I have been reading Iwaniec's spectral theory of Automorphic forms, and in one of its definition, its defined that a function $k: \mathbb{H}× \mathbb{H} \rightarrow C$ is point pair invariant if $k(gz,gw)=k(z,w)$ for all $g \in G=SL_{2}(\mathbb{R})$. But I am not understanding how we can set $k(z,w)=k(u(z,w))$ where k(u) is a function of one variable with $u≥0$ here u is distance function on upper half plane. I can understand that if you give me a function f from $\mathbb{R}$ to $\mathbb{R}$ which is even then then $f(u(z,w))$ will give me point pair invariant but how to say converse that is if k is point pair invariant then $k(z,w)=k(u(z,w))$.
Thanks in advance for any hint.
The point is that if $k$ is point point pair invariant, then it only depends on the distance between the points. Basically you should use that $G$ acts transitively on pairs of points of a given distance $d$. You need to know some basic facts about the action of $G$ on the upper half plane. Here is a rough geometric sketch. Let $(z,w)$ and $(z',w')$ be pairs of points in $\mathbb H$, where $z$ and $w$ are distance $d$ apart, and similarly for $z', w'$.

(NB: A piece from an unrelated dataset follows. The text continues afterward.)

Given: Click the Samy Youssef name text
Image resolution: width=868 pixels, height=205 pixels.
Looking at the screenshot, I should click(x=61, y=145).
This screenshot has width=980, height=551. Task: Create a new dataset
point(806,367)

First, how can you prove transitivity on $\mathbb H$? I don't know what Iwaniec does, but one way is to draw a geodesic from $z$ to $z'$ and then flow along this geodesic. So you can send $z$ to $z'$ and $w$ goes to some point $w''$ on a circle of radius $d$ about $z'$. Now use the fact that $G$ contains SO(2) (and conjugates), to show that you can rotate about $z'$ to move $w''$ to $w'$.